Check out that birth date. LeBron has embedded himself into our consciousness so deeply that we feel as if we've known him for at least a decade. But LeBron James is only 23, and if you'd like to put his accomplishments in perspective, consider that Larry Bird turned 23 a little under two months into his rookie year. And at the end of that season, as great as he was, we knew he had a lot to learn.
LeBron is a different kind of 23, and never mind the face that could pass for 33. At 23, LeBron is a four-time All-Star. He is the leading scorer in the history of the Cleveland Cavaliers, doing in 380 games what it took Brad Daugherty to do in 514. He is a member of the Olympic team.
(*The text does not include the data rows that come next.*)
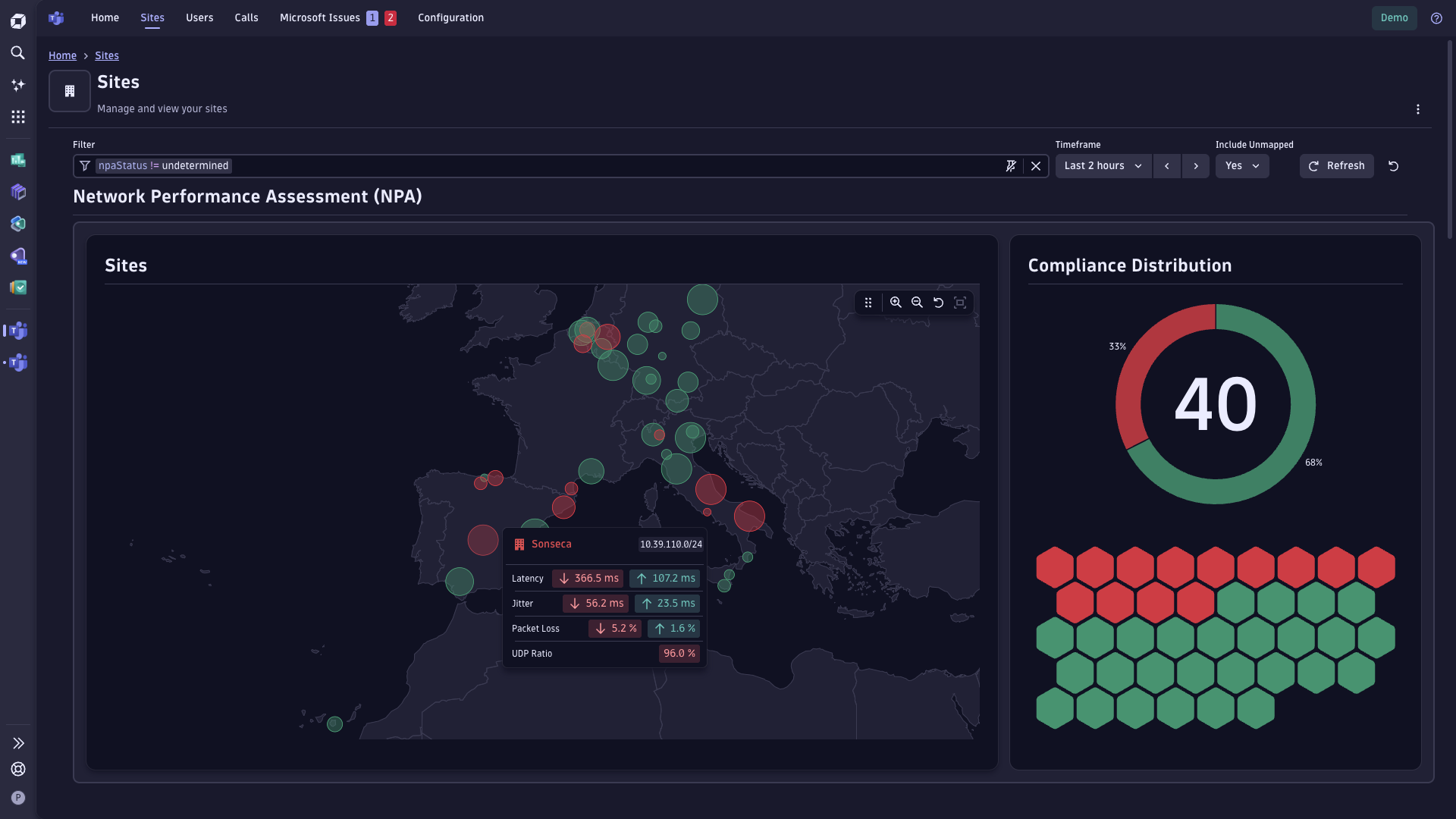Navigate Home via the breadcrumb link
The width and height of the screenshot is (1456, 819).
[62, 55]
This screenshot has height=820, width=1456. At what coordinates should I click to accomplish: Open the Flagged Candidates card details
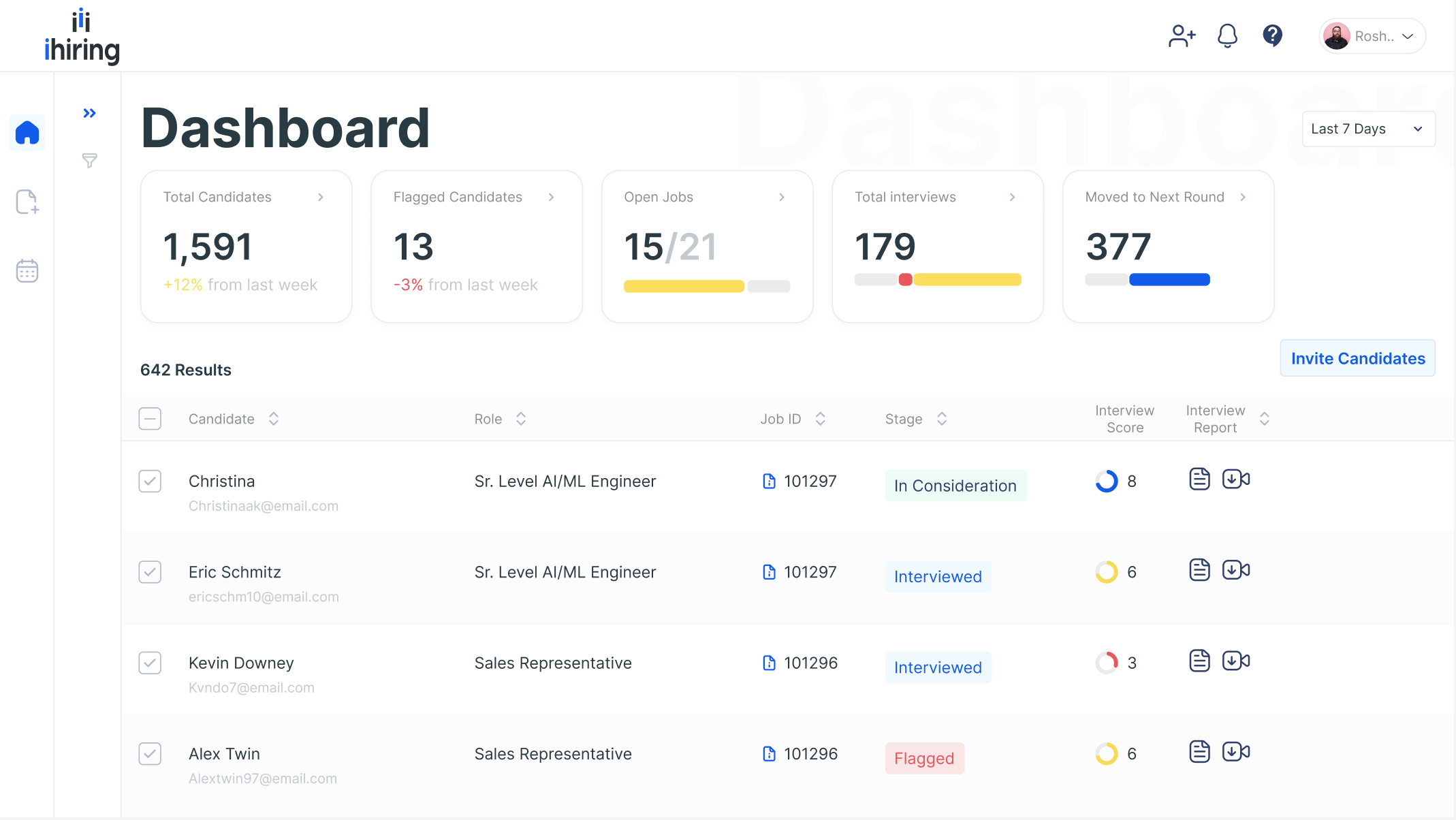(551, 197)
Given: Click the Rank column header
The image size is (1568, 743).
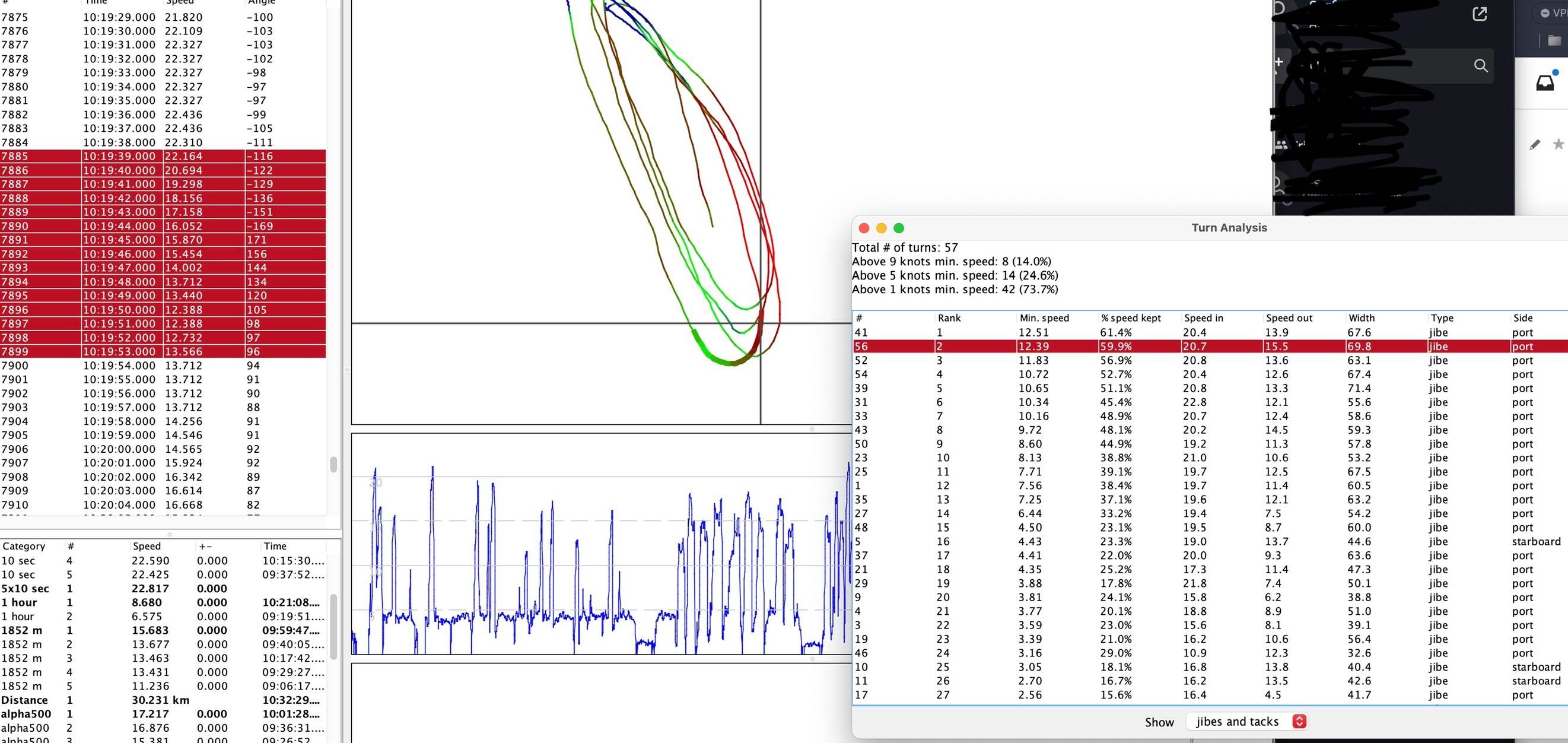Looking at the screenshot, I should (949, 318).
He has been to the Finals. If there's an accomplishment with the word "youngest" attached to it, LeBron has done it.
Was it supposed to be this way? Why, yes, it was. LeBron is simply living up to everything that was predicted for him when he was, oh, 14.
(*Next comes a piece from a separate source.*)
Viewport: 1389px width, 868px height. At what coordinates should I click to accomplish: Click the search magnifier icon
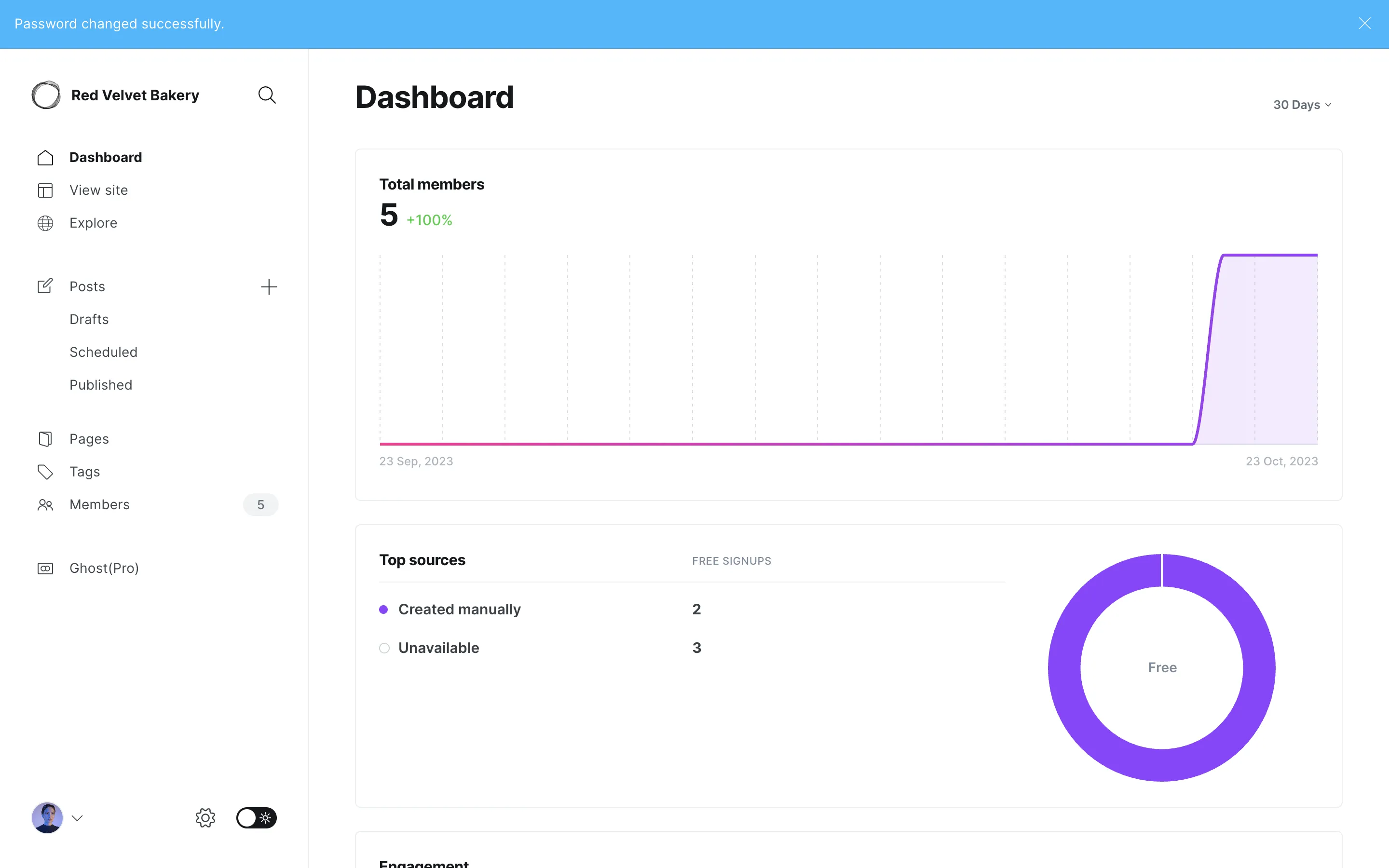tap(267, 95)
He had to have been the toast of Akron youth basketball society at 8, 9, 10, and 11, but let's pick him up at 14, when he became a starter for St. Vincent-St. Mary High School. He averaged 20 points and 6 rebounds a game, and the team won the Division 3 state title.
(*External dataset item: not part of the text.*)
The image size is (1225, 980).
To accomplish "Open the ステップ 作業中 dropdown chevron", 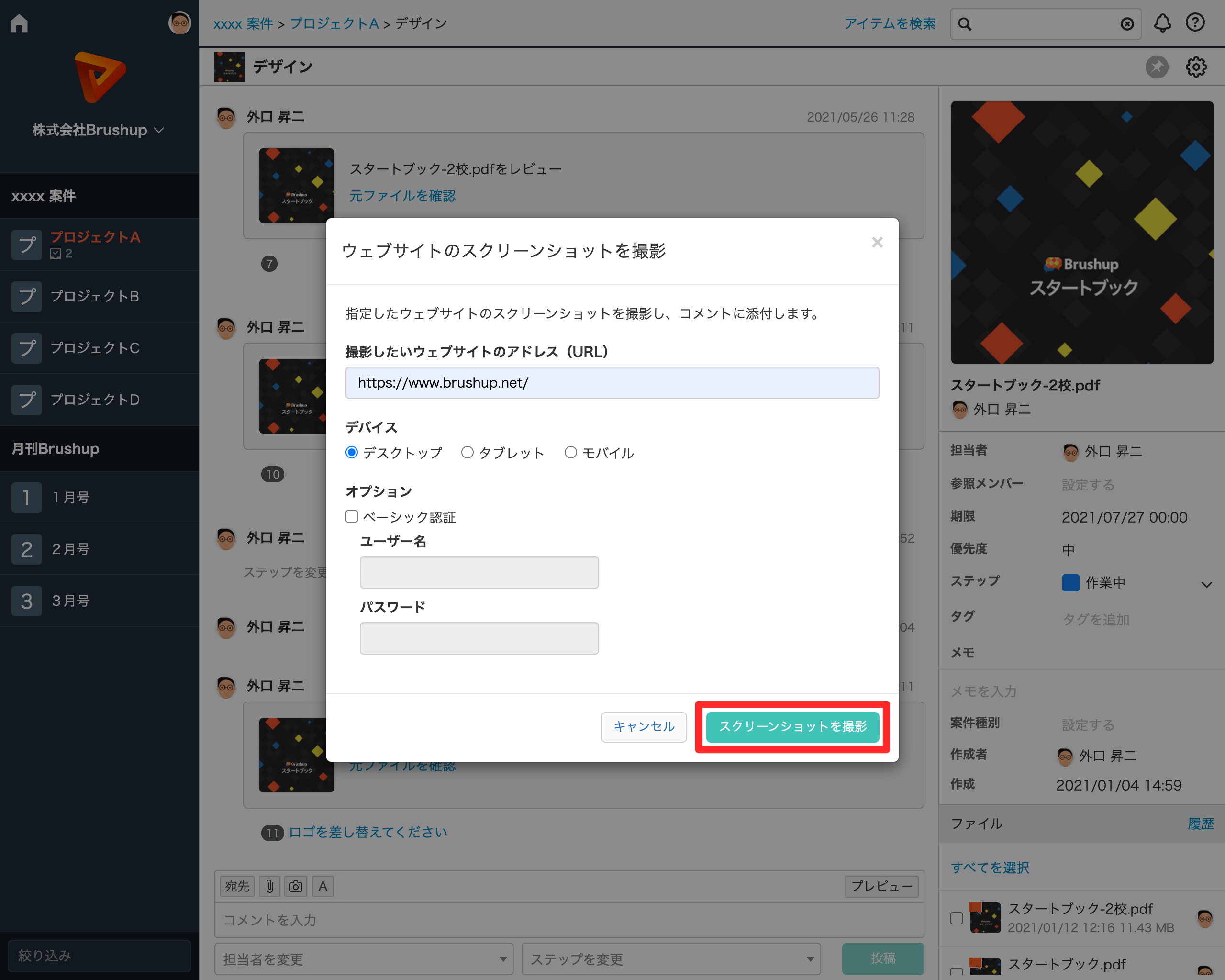I will click(1206, 584).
That was the first of three state crowns, the only disappointment coming in his junior year, when the team moved up in class and was defeated in the tournament by Cincinnati's Roger Bacon. By that time, LeBron was so far out of his class individually that he very much wanted to forgo his senior year in order to enter the NBA, right then and there.
You needn't ask how David Stern felt about that. Put it down as a "No."
By this time, the 6-foot-7-inch swingkid had already appeared on the covers of Slam, Sports Illustrated, and ESPN The Magazine, and you'd really have to be living in a deep, dark, cable-less cave to be an American sports fan and be unaware of LeBron James.